# '08 GTI mkV TPMS



## rmilchman (May 13, 2008)

I bought new rims / tires with sensors installed. I'm trying to figure out how to program my car for the new wheels. I was told to press and hold the set button that looks like a tire with an exclamation point through it. I don't see such a button, any ideas / suggestions?


----------



## randyvr6 (Aug 17, 1999)

*Re: '08 GTI mkV TPMS (rmilchman)*

You don't need to do anything. Just drive on them and they will 'reset' themselves. The button you are referrring to does not exist in the US cars.


----------



## yorkcountydub (Oct 14, 2007)

*Re: '08 GTI mkV TPMS (rmilchman)*

were they OEM sensors? usually when i install new tires once i put them on i just have to go drive a few miles before the module picks up the signal from the sensors and turns the illumination off. they'll blink at first, then it goes solid, then finally it will go off. there arent any buttons to push that i know of http://****************.com/smile/emthup.gif


----------



## rmilchman (May 13, 2008)

Everything was purchsed from tire rack.

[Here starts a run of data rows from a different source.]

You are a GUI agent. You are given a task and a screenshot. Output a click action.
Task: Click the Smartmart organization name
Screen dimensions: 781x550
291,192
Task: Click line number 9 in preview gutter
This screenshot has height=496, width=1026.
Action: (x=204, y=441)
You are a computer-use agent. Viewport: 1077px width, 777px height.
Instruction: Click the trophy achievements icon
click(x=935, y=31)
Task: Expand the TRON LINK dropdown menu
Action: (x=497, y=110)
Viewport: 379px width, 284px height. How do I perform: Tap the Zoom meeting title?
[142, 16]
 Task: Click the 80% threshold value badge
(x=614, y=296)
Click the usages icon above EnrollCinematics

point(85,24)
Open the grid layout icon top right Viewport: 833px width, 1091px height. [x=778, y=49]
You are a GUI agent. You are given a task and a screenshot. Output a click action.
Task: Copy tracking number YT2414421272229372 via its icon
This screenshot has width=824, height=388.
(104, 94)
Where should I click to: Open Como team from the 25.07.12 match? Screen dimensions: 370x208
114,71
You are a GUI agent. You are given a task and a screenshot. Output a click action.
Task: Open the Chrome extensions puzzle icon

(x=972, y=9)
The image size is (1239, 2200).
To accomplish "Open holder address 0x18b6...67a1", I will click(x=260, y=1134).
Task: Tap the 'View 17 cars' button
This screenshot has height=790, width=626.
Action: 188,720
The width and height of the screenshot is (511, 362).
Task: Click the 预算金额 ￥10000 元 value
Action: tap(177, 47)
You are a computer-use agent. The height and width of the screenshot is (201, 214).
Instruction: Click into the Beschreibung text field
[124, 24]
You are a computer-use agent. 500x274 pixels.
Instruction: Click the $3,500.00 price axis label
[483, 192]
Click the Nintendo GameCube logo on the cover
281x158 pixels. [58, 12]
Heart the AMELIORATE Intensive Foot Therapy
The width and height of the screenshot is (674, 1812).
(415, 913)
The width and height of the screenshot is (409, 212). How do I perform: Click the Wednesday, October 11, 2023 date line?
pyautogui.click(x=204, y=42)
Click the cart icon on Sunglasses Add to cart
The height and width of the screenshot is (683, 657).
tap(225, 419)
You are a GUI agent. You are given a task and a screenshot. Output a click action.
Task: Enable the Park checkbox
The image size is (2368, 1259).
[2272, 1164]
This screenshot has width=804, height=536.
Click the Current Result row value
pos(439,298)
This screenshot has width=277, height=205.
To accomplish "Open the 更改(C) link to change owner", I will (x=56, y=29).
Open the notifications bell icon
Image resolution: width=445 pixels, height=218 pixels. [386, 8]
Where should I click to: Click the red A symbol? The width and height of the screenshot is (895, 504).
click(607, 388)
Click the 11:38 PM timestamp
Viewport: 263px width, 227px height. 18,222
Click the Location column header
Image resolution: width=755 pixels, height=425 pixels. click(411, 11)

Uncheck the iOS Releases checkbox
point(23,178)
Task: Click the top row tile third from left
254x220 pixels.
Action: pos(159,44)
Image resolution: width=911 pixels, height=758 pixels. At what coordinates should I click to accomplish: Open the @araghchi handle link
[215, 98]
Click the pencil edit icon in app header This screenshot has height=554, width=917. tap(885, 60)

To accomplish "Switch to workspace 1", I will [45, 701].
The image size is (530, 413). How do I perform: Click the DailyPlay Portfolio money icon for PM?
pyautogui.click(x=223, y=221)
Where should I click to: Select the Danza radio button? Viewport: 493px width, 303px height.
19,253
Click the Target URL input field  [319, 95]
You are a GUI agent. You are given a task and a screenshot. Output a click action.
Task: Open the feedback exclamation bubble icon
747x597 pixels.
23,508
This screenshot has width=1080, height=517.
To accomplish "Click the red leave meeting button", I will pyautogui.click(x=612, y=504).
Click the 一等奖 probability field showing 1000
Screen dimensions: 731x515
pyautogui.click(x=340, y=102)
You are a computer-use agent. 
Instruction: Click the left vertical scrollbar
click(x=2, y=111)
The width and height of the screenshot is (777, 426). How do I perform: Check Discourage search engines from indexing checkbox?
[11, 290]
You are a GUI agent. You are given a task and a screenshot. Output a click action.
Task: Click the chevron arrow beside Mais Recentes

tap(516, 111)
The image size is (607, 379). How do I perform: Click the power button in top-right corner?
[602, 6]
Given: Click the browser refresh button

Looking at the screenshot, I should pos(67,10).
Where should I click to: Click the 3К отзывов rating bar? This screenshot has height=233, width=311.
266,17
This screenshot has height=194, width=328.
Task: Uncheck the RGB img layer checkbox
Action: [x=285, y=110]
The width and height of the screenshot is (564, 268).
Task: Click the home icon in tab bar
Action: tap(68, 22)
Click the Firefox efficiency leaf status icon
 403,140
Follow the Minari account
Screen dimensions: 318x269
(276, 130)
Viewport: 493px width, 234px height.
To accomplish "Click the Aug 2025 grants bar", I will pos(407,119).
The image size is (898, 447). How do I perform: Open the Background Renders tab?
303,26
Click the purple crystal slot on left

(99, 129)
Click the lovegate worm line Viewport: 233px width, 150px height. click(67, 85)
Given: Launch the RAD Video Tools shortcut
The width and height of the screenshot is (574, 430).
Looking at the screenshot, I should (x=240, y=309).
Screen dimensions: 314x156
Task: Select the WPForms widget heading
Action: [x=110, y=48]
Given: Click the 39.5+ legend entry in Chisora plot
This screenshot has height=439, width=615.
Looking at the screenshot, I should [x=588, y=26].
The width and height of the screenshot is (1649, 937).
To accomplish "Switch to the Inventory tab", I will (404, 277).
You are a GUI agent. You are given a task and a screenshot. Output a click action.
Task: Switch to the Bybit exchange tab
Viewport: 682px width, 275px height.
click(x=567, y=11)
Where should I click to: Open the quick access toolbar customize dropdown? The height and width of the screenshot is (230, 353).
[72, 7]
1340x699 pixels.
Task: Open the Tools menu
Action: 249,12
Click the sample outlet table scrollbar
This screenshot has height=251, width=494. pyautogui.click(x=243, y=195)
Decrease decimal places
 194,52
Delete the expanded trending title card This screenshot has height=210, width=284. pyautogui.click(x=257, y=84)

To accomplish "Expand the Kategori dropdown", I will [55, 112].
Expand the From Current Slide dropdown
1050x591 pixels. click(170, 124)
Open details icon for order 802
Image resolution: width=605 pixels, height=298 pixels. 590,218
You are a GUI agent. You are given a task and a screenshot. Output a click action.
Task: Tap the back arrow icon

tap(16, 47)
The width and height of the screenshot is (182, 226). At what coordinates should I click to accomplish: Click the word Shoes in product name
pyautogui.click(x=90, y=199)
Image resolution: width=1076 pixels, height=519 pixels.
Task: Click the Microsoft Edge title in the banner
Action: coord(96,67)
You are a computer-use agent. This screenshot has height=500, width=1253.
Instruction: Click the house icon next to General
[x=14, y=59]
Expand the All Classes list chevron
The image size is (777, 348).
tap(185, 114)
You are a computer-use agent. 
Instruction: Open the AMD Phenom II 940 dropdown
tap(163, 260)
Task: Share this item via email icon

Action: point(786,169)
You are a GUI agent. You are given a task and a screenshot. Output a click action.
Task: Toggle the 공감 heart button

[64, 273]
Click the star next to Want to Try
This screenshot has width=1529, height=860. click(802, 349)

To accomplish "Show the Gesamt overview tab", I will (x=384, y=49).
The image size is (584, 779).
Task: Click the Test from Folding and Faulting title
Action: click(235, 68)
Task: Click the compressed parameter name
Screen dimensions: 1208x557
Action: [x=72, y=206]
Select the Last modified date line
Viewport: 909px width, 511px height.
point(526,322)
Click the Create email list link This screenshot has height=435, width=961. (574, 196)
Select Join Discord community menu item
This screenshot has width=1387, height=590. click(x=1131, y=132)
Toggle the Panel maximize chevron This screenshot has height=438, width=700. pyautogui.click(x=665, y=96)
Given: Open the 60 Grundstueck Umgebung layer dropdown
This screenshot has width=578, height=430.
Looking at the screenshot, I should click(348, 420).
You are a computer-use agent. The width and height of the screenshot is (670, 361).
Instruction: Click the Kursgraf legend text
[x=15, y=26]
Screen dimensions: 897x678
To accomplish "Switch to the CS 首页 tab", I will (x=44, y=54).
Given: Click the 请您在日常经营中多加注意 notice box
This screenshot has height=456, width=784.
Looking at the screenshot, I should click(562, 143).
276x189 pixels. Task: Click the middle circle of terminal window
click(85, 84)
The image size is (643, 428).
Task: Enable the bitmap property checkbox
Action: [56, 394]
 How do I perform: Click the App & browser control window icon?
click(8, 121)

I was hoping to put them on tonight, but UPS only delivered 2 out of 4 tires. The other ones still say out for delivery.
I'm about to give UPS a call.


----------



## [email protected] (Apr 9, 2008)

*Re: (rmilchman)*

To register new tire pressure sensors, first set the 
pressures to the door placard spec. Then apply the 
parking brake and let the vehicle sit for 20 minutes 
without the engine running. To complete the process, 
drive the vehicle for several minutes above 16mph.


----------